• **TAREFAS**:
[a] Explique, com base no texto sobre a decomposição das sociedades, por que os povos e setores sociais ainda não encontraram as formas de frear e reverter a destruição.
[b] Transcreva do texto sobre a decomposição das sociedades o trecho que vai de "Talvez essa rachadura" até "originários e negros.".

• **TEXTO EXTRAÍDO**:
*****

Talvez essa rachadura seja a forma como a tempestade sistêmica se apresenta a nós, agravada pelo caos climático e o desmoronamento dos estados-nação. Não é simples estabelecer uma narrativa abrangente, mas existem situações comuns para além das diferenças entre os lugares.

As razões pelas quais nossas sociedades estão se desintegrando são diversas e abrangem tanto o material como o espiritual.

A pobreza cresce de forma permanente e constante, em consequência da voracidade do capital mais concentrado que leva a população a situações de vida insustentáveis. Enquanto isso, os governos se fixam apenas em administrar a pobreza com políticas sociais que buscam domesticar as classes populares e povos originários e negros.

A acumulação por espoliação e a guerra mundial contra os povos faz parte desse modelo empobrecedor, mas, sobretudo, permite explicar as violências, os deslocamentos forçados, o roubo de terras e a ocupação de territórios por bandos armados que, ao violentar os povos, favorecem os planos do capital.

O narcotráfico é uma das formas assumidas pela ruína do sistema, mas devemos deixar claro que é usado pelos poderosos contra qualquer movimento organizado, conforme ensinam as experiências da Colômbia e do México. O narcotráfico não foi criado diretamente pelo capital e os Estados, mas uma vez que surgiu, aprenderam a direcioná-lo contra as nossas organizações.

Os governos progressistas que governaram todos os países que estou visitando, como também agora acontece na Colômbia, aceleraram o declínio ao aprofundar o extrativismo, mas, ao mesmo tempo, ao desorganizar os movimentos. Fizeram isto por uma dupla via: apropriar-se do discurso e de seus modos de fazer, enquanto lançam bandos armados contra os próprios povos e setores sociais que pretendem abrandar com políticas sociais.

As duas políticas são complementares e estão destinadas a facilitar a entrada do capital especulativo nos territórios dos povos, para converter a vida em mercadorias.

A fase de decomposição de nossas sociedades, vínculos entre os de baixo e povos inteiros, está entrando em uma fase aguda ao impactar inclusive comunidades rurais que antes pareciam quase imunes a essas formas destrutivas e violentas do capital e os Estados, que trabalham lado a lado para cumprir esses objetivos. Estamos diante de características estruturais e sistêmicas do capitalismo, não diante de desvios pontuais.

Na medida em que estamos diante de processos relativamente recentes, nós, povos e setores sociais, ainda não encontramos as formas de frear e reverter a destruição. Neste ponto, algumas considerações.

A primeira é constatar a gravidade da situação, o alto grau de decomposição não só das organizações, mas das bases sociais em que estão referenciadas e enraizadas. Porque o panorama pode ser resumido assim, em quase todas as regiões: sociedades e comunidades em decomposição e organizações ameaçadas ou cooptadas pelo sistema. Ambos os fatos são enormemente destrutivos.

*****

• **LISTAGEM DE REGISTROS**:
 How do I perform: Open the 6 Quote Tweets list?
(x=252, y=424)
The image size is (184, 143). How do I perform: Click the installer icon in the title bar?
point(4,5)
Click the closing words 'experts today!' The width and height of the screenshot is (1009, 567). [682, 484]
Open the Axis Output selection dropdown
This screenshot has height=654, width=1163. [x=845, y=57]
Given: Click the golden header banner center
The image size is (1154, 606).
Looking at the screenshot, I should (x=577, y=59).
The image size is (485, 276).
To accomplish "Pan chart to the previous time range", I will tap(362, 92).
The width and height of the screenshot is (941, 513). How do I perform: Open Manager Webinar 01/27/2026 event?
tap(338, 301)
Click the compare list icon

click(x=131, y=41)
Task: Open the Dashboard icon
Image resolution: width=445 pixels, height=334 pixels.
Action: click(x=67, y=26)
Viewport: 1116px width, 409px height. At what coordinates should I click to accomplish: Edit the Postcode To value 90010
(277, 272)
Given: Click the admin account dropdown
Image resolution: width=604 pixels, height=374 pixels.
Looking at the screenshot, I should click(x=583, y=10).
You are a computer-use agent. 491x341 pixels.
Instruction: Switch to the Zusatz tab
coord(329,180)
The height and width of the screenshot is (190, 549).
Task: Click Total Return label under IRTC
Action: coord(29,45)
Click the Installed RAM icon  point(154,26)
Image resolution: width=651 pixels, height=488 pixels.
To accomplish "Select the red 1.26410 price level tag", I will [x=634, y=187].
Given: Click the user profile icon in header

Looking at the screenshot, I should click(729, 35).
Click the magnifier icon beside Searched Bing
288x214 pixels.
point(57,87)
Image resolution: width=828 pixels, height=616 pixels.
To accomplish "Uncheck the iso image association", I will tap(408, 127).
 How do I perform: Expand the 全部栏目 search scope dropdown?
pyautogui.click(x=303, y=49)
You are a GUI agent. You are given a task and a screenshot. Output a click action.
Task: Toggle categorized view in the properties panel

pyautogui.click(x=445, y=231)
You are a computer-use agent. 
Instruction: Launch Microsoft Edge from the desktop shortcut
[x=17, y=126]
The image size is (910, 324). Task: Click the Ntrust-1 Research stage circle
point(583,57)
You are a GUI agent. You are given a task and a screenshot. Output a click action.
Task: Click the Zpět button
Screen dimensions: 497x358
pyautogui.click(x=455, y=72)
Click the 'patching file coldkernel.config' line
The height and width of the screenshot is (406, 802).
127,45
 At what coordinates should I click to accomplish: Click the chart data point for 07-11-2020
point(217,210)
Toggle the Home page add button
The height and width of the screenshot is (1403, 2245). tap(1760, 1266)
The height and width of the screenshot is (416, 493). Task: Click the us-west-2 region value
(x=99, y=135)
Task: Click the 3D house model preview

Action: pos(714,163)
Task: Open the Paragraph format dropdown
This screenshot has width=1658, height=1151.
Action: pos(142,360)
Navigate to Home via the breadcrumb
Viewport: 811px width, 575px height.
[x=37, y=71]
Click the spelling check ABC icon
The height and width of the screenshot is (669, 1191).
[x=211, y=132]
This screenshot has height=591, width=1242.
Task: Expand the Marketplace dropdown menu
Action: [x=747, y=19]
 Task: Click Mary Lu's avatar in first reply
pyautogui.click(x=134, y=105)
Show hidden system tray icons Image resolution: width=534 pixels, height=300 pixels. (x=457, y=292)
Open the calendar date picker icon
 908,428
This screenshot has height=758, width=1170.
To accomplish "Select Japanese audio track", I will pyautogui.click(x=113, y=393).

*****

• **SOLUÇÕES POR TAREFA**:
[a] Porque se trata de processos relativamente recentes.

[b]
Talvez essa rachadura seja a forma como a tempestade sistêmica se apresenta a nós, agravada pelo caos climático e o desmoronamento dos estados-nação. Não é simples estabelecer uma narrativa abrangente, mas existem situações comuns para além das diferenças entre os lugares.

As razões pelas quais nossas sociedades estão se desintegrando são diversas e abrangem tanto o material como o espiritual.

A pobreza cresce de forma permanente e constante, em consequência da voracidade do capital mais concentrado que leva a população a situações de vida insustentáveis. Enquanto isso, os governos se fixam apenas em administrar a pobreza com políticas sociais que buscam domesticar as classes populares e povos originários e negros.